Achievable release rates for the three Coriolis meters, installed in pipes of different diameter, were 2–30, 30–300, and 300–2000 kg h−1 for natural gas. See El Abbadi et al. (2023) for further details.

2.2 Safety

Natural gas equipment fabrication, operation, and transportation were conducted by personnel affiliated with Rawhide Leasing, a gas services contractor. Stanford personnel contributed to assembly of some equipment but did not operate natural gas release equipment or pass within our 100 ft (30.5 m) safety perimeter fence during active releases. The research workstation, from which Stanford researchers coordinated data collection and related field operations, was  60 m away from any equipment through which natural gas flowed.

In addition, Stanford researchers periodically monitored plume dissipation in real time via a forward-looking infrared (FLIR) GasFinder 320 camera and continuously paid attention to olfactory signals from the gas, which was odorized. The infrared camera clearly showed that the plume dissipated well before reaching any on-site personnel. Equipment design contributed to this intrinsic safety because the emission source was elevated off the ground and gas often exited at a high vertical velocity, particularly at larger release volumes, accelerating natural methane lofting. When Stanford researchers detected gas smell during testing, they diligently checked infrared footage of the plume and/or ambient wind conditions to ensure the safety of all personnel on site.

2.3 Data logging

Stanford researchers collected data logs directly from the Coriolis gas flow meters, accounting for modest timestamp offsets as described in El Abbadi et al. (2023).

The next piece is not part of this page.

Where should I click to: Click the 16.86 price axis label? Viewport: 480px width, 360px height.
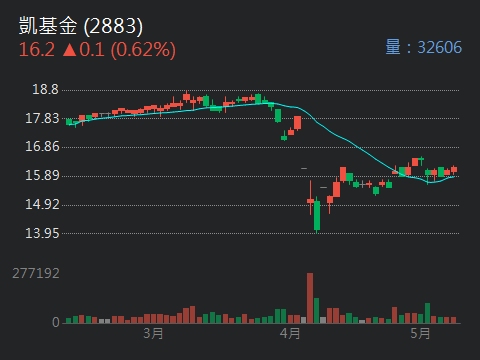click(x=42, y=147)
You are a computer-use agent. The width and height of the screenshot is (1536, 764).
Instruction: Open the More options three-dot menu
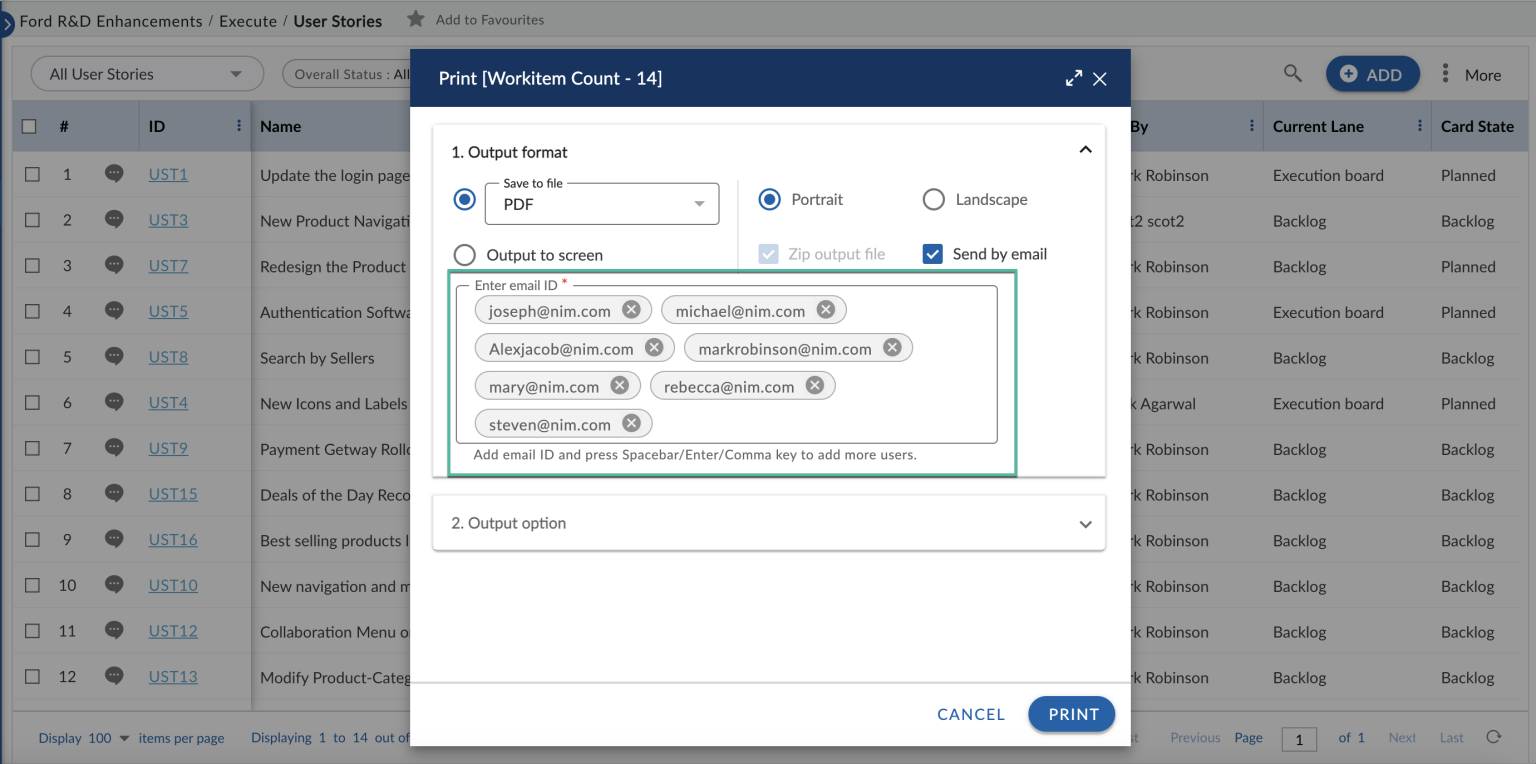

2.4 Data collection procedures

All satellite-coincident releases began at least 15 min before the scheduled satellite overpass time, provided by participating teams.

Stanford personnel set all release levels remotely using WiFi-enabled control software deployed on a laptop computer. For releases conducted on or before 20 October, Stanford personnel set a desired flow rate, with an automated control system adjusting valves in real time to target that rate. After it became clear that this approach resulted in unnecessary flow rate variability, releases from 21 October on were conducted by setting the relevant valve to a desired level of openness, improving flow stability while slightly reducing the system's ability to target a specific release rate, although this system still represents a major improvement over the manual approach employed in Sherwin et al. (2023). Flow can fluctuate during the releases due to shifts in pressure, temperature, and simple turbulent flow through the system. All performed releases except four had flow variability with a 5 min 95 % confidence interval within ±10 % of mean flow. On 15 November, a GF5 satellite acquisition was rescheduled without notice to the Stanford team for a time that happened to be 1 min after the conclusion of a different satellite release, resulting in flow variability within ±20 % of the 5 min mean. Three additional releases exceeded a 5 min flow variability 95 % confidence interval of ±10 %: the 11 October GHGSat-C overpass (in which the instrument was not tasked), the 17 October WorldView-3 release of 0.042 [0.034, 0.050] t h−1, and the 30 November PRISMA release of 0.98 [0.87, 1.08] t h−1.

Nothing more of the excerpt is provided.